Physicians who see patients with mitochondrial disease now have a practical new tool — a set of guidelines for managing and caring for those patients. Occurring in at least 1 in 4,500 individuals, mitochondrial disease is caused by defects in genes affecting the function of mitochondria, crucial energy-producing structures found in every cell. This complex disease can affect nearly every organ or system in the body.
“Standards of care are not uniform across centers or clinicians. To take just one example, clinicians need to know how often to order laboratory tests to monitor the health of patients with mitochondrial disease,” said study co-leader Amy Goldstein, MD, newly appointed Clinical Director of the Mitochondrial Medicine Frontier Program at Children’s Hospital of Philadelphia (CHOP), and current President of the Mitochondrial Medicine Society (MMS), which issued the consensus statement. “Our guidelines reflect expert consensus based on our current knowledge of mitochondrial medicine.”
The MMS patient care standards for primary mitochondrial disease appeared online July 27, 2017, in Genetics in Medicine. The study leader and corresponding author is Sumit Parikh, MD, of the Cleveland Clinic Children’s Hospital.
The MMS previously issued consensus criteria in 2015 to guide diagnosis of mitochondrial disease. It subsequently surveyed over 200 clinicians worldwide who see mitochondrial patients, and found that 99 percent of those practitioners, including neurologists, geneticists and metabolic experts, wanted additional guidelines to assist in managing patient care. In addition, said Goldstein, “patients and families have been asking for a guidelines document to bring to their own physicians.”
For the current study, the MMS appointed an international panel of 35 mitochondrial medicine specialists to review current knowledge and develop recommendations.

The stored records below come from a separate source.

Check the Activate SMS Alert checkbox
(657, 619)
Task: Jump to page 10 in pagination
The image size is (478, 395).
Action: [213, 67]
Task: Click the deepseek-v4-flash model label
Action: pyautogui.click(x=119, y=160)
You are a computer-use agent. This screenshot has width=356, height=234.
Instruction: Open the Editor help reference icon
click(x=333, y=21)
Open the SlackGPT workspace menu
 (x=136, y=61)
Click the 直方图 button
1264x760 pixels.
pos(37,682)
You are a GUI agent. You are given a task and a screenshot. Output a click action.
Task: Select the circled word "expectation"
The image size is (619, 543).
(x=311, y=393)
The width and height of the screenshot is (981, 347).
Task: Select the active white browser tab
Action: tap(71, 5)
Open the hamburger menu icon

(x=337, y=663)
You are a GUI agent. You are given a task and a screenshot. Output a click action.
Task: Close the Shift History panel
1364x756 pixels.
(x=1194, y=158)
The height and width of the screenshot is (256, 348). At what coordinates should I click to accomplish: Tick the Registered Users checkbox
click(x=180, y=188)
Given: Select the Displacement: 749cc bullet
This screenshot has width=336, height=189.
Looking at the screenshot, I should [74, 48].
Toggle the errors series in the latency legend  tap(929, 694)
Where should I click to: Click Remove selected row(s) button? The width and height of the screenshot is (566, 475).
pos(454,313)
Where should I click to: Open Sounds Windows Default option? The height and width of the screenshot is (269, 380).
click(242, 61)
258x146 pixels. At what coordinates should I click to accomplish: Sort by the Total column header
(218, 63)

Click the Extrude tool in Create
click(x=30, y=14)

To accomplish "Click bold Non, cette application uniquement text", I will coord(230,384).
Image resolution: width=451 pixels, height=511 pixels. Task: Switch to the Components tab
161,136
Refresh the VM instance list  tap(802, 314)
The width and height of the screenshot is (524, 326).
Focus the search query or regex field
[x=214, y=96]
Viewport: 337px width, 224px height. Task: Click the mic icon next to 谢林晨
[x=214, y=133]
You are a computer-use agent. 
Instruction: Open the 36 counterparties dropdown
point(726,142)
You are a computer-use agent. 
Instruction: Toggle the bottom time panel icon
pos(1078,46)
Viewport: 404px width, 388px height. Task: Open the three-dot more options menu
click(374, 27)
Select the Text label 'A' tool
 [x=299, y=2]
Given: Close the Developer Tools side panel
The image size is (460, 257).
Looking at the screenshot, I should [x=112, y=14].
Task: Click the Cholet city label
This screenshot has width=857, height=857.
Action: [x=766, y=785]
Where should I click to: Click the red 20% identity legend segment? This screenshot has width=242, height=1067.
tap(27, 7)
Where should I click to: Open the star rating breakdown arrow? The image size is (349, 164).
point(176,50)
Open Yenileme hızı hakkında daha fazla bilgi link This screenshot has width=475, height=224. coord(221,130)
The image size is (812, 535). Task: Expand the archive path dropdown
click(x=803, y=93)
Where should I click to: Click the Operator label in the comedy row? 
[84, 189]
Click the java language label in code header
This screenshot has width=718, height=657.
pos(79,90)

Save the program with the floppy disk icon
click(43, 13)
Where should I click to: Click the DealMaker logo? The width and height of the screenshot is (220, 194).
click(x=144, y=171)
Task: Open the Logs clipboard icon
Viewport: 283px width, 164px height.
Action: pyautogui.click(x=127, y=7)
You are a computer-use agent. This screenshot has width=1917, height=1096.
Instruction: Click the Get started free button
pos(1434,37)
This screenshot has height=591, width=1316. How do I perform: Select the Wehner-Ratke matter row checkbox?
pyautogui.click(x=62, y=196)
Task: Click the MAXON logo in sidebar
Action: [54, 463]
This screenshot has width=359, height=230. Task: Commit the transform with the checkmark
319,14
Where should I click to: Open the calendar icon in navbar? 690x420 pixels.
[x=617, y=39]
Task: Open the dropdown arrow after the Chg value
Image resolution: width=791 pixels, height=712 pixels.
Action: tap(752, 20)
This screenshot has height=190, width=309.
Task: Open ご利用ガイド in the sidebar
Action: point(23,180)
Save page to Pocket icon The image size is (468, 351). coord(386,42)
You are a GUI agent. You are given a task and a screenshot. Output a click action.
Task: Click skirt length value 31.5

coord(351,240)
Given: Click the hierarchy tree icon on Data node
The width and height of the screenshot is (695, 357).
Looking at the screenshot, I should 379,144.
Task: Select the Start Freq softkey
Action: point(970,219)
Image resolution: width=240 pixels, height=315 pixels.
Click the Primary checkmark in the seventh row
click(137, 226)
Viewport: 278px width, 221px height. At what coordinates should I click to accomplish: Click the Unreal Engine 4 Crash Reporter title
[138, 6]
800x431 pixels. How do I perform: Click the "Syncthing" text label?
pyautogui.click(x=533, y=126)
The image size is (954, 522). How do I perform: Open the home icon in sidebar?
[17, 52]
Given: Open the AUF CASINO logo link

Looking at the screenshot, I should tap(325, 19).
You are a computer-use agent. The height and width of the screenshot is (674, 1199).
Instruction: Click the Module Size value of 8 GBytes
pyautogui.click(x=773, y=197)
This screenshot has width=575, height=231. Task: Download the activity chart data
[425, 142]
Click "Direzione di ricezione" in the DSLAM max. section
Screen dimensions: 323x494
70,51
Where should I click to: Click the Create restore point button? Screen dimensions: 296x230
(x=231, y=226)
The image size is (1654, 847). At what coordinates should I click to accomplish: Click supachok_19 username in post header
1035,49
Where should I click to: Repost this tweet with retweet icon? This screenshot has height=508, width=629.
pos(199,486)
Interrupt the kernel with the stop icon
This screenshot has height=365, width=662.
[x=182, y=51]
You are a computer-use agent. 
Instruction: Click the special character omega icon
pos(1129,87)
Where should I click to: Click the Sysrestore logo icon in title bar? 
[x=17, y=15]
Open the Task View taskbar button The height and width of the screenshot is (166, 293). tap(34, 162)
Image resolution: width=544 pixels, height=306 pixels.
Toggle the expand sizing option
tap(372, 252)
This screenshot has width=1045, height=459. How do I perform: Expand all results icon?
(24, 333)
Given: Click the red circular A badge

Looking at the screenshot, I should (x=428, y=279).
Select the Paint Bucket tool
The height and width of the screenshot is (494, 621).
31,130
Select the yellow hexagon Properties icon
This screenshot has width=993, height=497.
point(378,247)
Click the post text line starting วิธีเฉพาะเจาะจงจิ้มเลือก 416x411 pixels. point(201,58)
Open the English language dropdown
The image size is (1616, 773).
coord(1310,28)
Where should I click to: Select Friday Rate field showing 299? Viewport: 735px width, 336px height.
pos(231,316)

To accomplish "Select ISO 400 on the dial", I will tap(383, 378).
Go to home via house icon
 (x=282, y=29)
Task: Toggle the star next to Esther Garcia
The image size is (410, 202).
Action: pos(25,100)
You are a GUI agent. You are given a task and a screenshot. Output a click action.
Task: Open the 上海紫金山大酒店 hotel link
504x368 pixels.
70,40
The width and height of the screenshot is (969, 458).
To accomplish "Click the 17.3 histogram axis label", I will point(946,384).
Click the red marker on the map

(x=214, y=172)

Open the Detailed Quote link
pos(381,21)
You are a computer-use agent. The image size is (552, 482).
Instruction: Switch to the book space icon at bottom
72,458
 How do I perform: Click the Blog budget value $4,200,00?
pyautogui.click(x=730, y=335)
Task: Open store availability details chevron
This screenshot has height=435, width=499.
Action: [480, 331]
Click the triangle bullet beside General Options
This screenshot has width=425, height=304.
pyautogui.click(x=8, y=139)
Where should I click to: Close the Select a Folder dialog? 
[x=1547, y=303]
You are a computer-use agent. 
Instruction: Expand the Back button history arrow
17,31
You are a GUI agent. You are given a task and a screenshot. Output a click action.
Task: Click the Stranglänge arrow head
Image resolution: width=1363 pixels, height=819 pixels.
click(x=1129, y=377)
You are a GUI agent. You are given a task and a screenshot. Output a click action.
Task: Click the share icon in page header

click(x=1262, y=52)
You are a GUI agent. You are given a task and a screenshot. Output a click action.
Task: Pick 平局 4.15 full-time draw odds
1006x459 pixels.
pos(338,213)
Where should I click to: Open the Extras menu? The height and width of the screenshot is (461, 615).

Reflecting the systemic impact of energy deficiencies caused by impaired mitochondrial function, the group’s recommendations address a broad range of medical specialties, including cardiology, neurology, critical care medicine, nephrology, endocrinology, audiology and ophthalmology.
In addition, the guidelines address special issues encountered by patients during pregnancy and high-altitude travel, and also compile a list of medications, such as statins and acetaminophen, that must be used with caution or avoided in patients with mitochondrial disease.
While the current guidelines are the first set of published recommendations for patient management and clinical care decisions, the authors recognize that as mitochondrial medicine continues to evolve, the guidelines will need to be updated.
These guidelines represent an important step in the effort to standardize health care and optimize health outcomes for mitochondrial disease patients. They also establish a baseline from which meaningful clinical trials can be launched to evaluate new treatment interventions.
Sumit Parikh, et al “Patient care standards for primary mitochondrial disease: a consensus statement from the Mitochondrial Medicine Society,” Genetics in Medicine, published online July 27, 2017.